Predicting self-reported injury status among runners training for the New York City Marathon.
Academic Article
Overview
abstract
BACKGROUND: Although numerous studies have examined risk factors and prevention strategies for running-related injuries, few have rigorously tested predictive models. OBJECTIVE: To describe injury patterns throughout marathon training and assess the feasibility of machine learning (ML) models in predicting upcoming weekly running injury status during marathon training with activity logs and runner-reported survey data. DESIGN: In this prospective observational study, participants completed baseline surveys, 16 weekly interval surveys during marathon training, and shared GPS watch and smartphone-based running logs from Strava. Injury status was summarized and used to train two tabular ML models incorporating baseline, prior surveys, and aggregated training logs. SETTING: All data were collected remotely via online platforms. PARTICIPANTS: A total of 643 adult runners (53% female, mean age 43 years) training for the 2022 Tata Consultancy Services New York City Marathon were recruited and had linkable Strava running logs. INTERVENTIONS: N/A. MAIN OUTCOME MEASURE: Self-reported weekly injury status indicating modification of training. RESULTS: Of 643 runners, 307 (48%) experienced at least one injury requiring modification of training during the analysis window. Across 9002 runner-week observations, 75% indicated no injury. Injury status tended to persist, with most runners maintaining the same status week-to-week, and recovery was more common than worsening.
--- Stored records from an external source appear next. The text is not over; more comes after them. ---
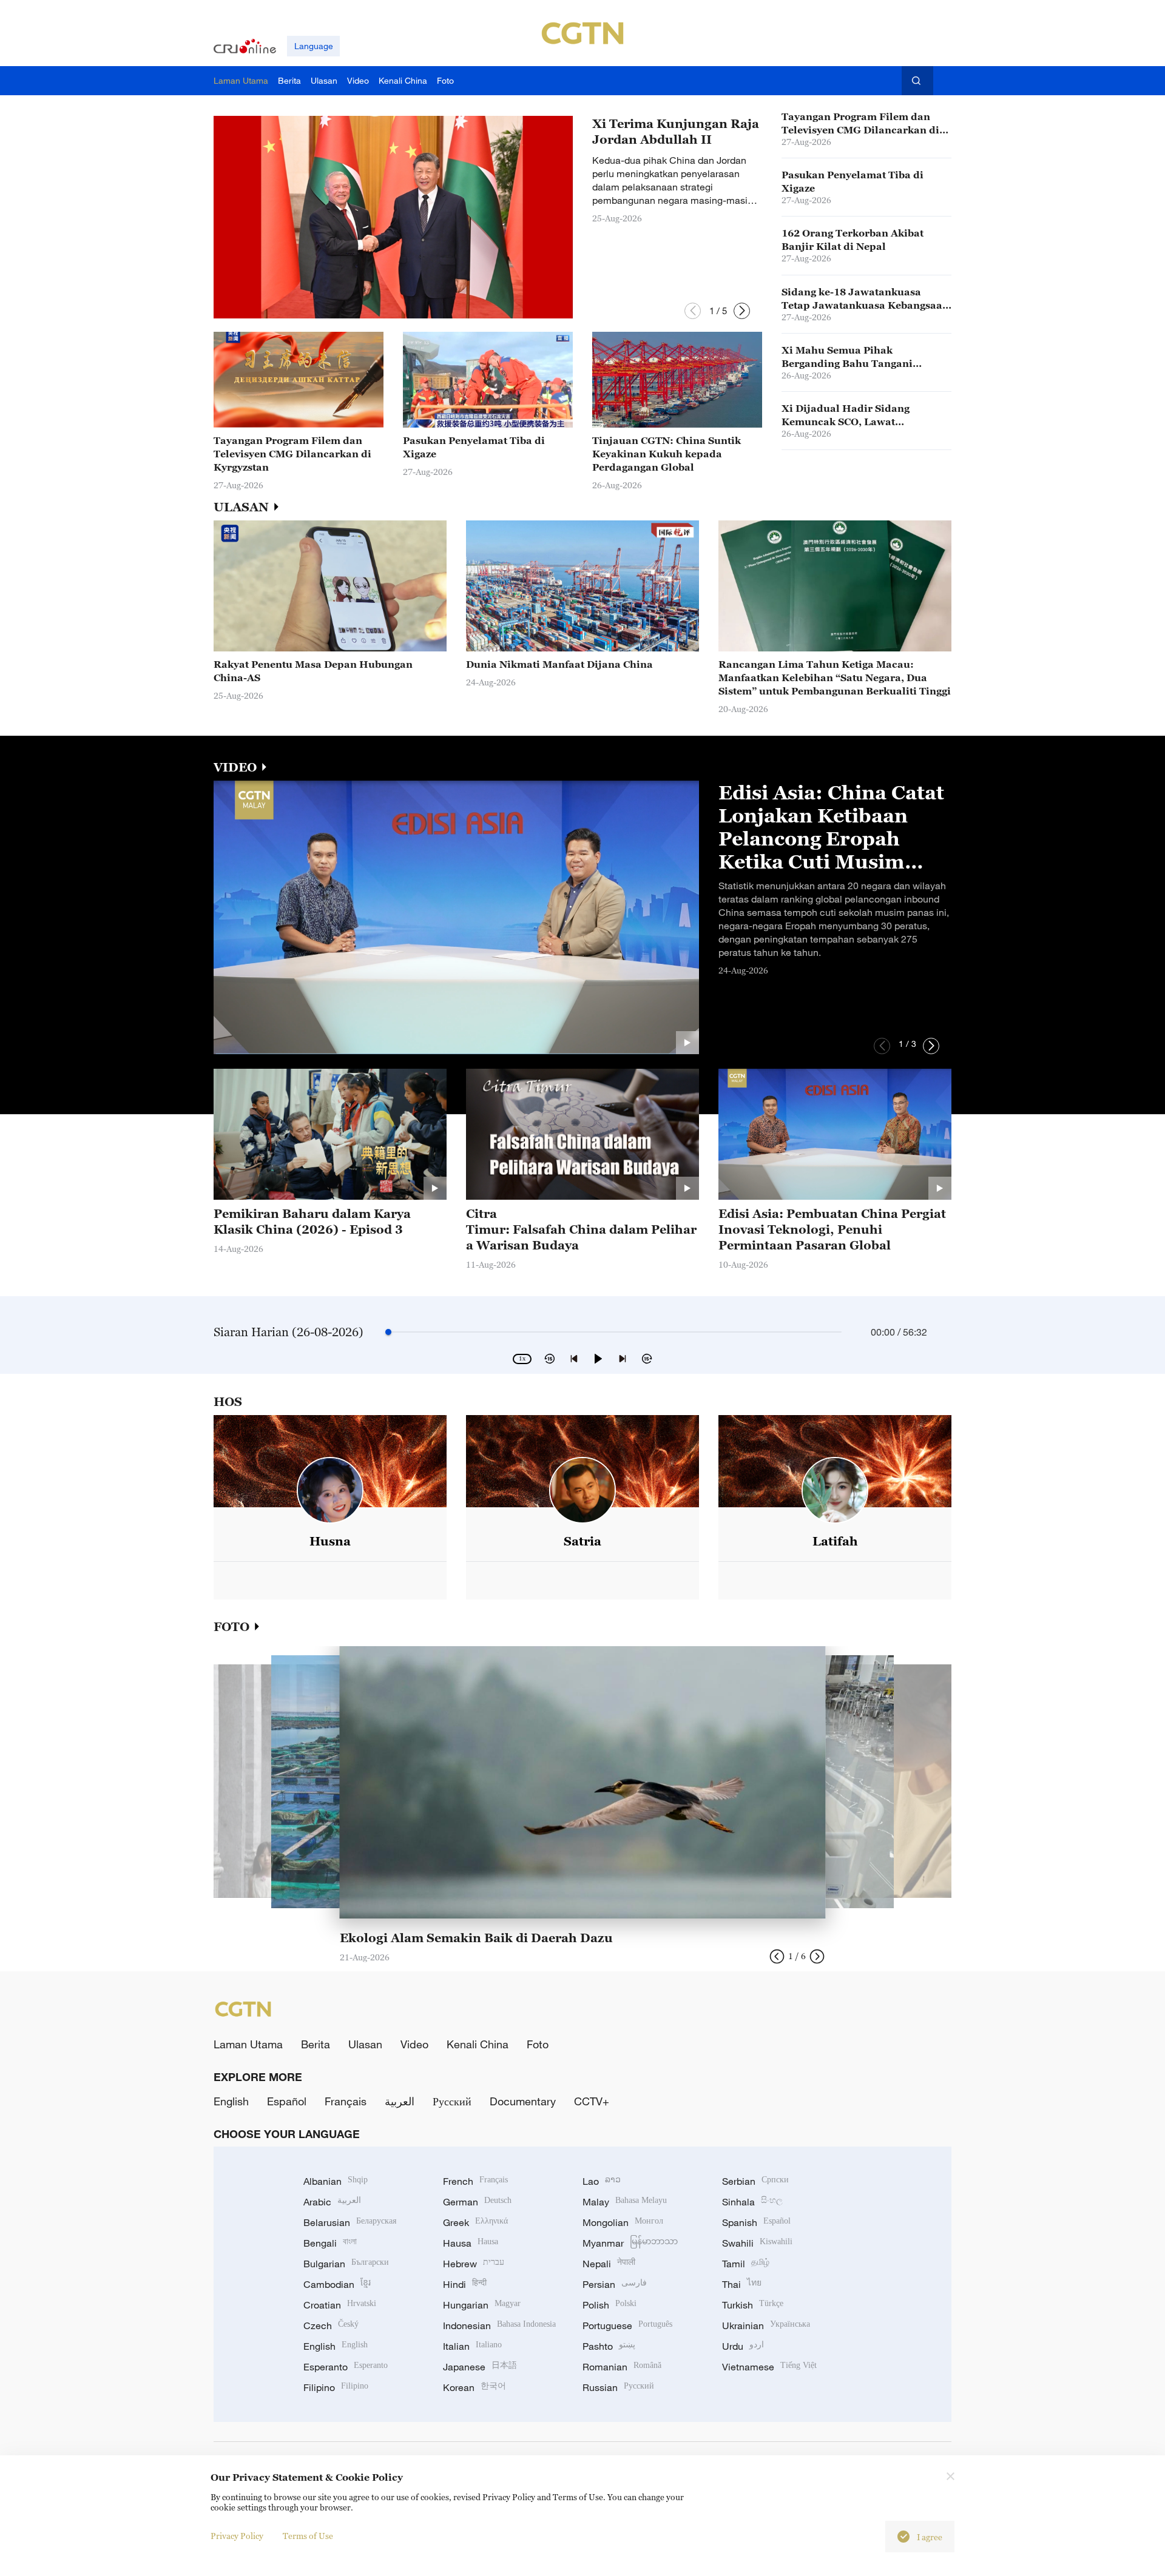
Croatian (339, 2305)
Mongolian (622, 2222)
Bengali (330, 2243)
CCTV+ (591, 2101)
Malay (624, 2202)
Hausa (470, 2243)
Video (414, 2044)
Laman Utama (248, 2044)
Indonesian (499, 2325)
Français (345, 2101)
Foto (538, 2044)
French (475, 2181)
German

For the first model (all runner-week observations), predictive modeling with generalized additive models yielded good performance, specifically an area under the receiver operating characteristic curve (AUROC) = 87% and area under the precision-recall curve (AUPRC) = 52%. For the second model (previously uninjured runner-week observations), performance was poor, yielding AUROC = 67% and AUPRC = 8%. Top features' partial dependency plots often showed nonlinear relationships with injury risk. CONCLUSIONS: ML using survey and running activity data had low discriminatory power in predicting weekly running injury among runners not already modifying their training, though results highlight the importance of the prior week's injury status. Larger samples, more precise injury timing, and additional predictors are likely needed to improve performance and inform future injury prevention strategies.